The recent (well done) article in Foreign Affairs by Michael Desch on the state of American civil military relations brought forth some strong and equally well written counter attacks by General Myers, Richard Kohn, and Mackubin Owens.  This sort of very public argument is desperately needed.  The last such debate occurred in the 1990s when a number of scholars were worried that the post-Cold War situation had created a civil-military crisis in America.  The difference then was that the argument was largely confined to academic circles.  While this debate is certainly more read in such circles, Foreign Affairs is more widely read than most academic journals.

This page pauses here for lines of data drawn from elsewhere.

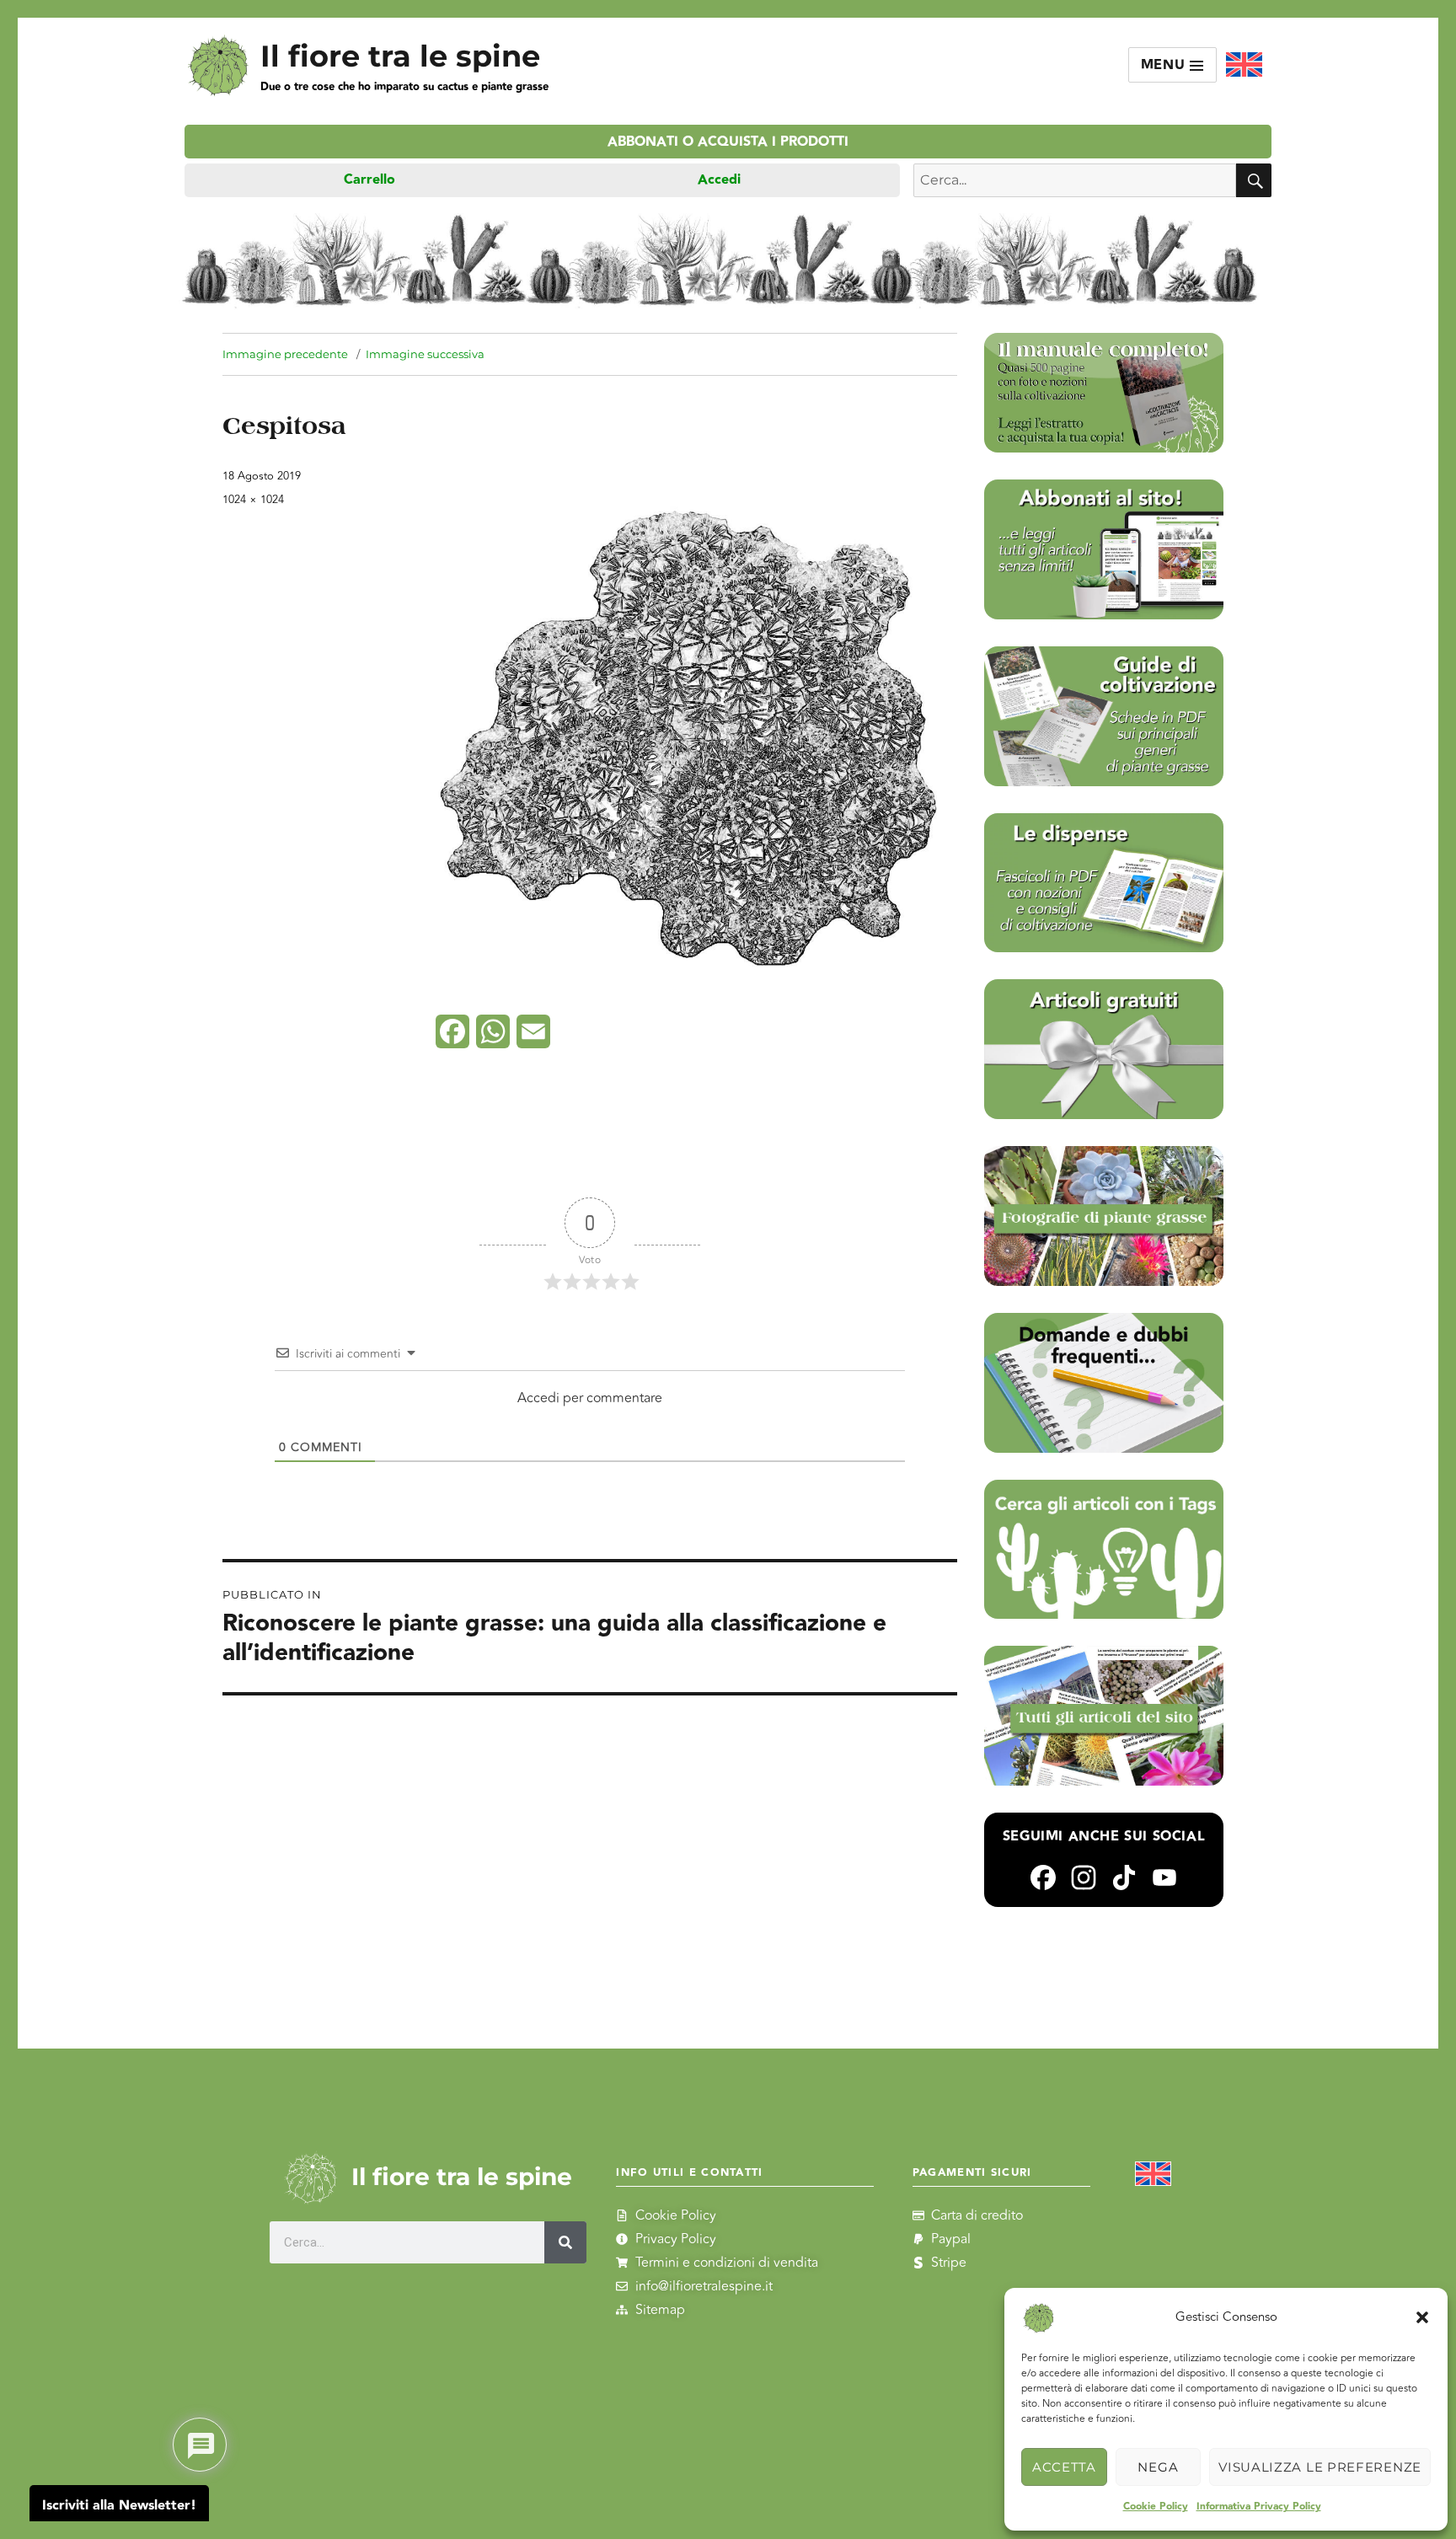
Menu (1166, 65)
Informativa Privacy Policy (1258, 2507)
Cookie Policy (1155, 2507)
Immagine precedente (285, 354)
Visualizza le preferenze (1319, 2467)
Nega (1158, 2467)
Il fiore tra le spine (400, 56)
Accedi (719, 179)
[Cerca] (565, 2242)
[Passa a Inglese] (1244, 65)
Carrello (369, 179)
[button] (1422, 2317)
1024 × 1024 (253, 499)
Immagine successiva (425, 354)
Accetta (1064, 2467)
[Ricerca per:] (1074, 180)
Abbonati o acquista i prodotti (728, 142)
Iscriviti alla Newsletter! (119, 2505)
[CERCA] (1253, 180)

This is a needed debate.  How to balance the necessary civilian control of the military and provide the right amount of political guidance to the use of military force without dangerous intrusion into purely military matters is important.  The argument falls around two primary camps.  The first is largely a Huntington-based camp in which there are analytically separate civilian and military worlds.  The civilian world determines and manages the strategy and gives orders to the military world.  Then, the military world is left largely free to execute the necessary operations and tactics to meet the political guidance.  The second camp, a bit more skeptical of how things actually work in the real world, and heavily influenced by the Vietnam debacle, advocates more interaction between the two worlds and even requires the military world to push back against the civilian world if the guidance seems misplaced or dangerous.

Desch is certainly of the latter camp while Myers, Kohn, and Owens are less so, perhaps even of the Huntington camp.  The critics of Desch are worried that too much military criticism of civilian leadership is at least borderline insubordination.  Certainly public criticism is seen that way.  Indeed, the education I had while serving 28 years in the Navy told me to criticize and argue (in private) until the order was given.  Then, it was necessary to salute and obey.  If I was unable to do that then it was my duty to resign my commission.

The bottom line is that public debate over the correct balance between civilian and military authority is absolutely necessary.  Even Eliot Cohen, hardly a Huntingtonian, calls the argument “the uneven dialogue,” meaning that in the end, the military must give way to the civilian authority, and ultimately the civilian authority is the only one who has the right to be wrong.

Keep arguing and continue the debate.  I suspect that part of the reason we made many of the mistakes in the current war in Iraq (the decision to go in the first place and the management of it since) was due to too little civilian control of the military during the Clinton years followed by too much (or inappropriate) control of the military (or perhaps a poor reaction on the part of the military to such control) during the Bush administration.  Getting the balance right means that we must be able, at a minimum, recognize when the balance is not right.  We only find that out by debate, usually in the bright unforgiving light of public discourse.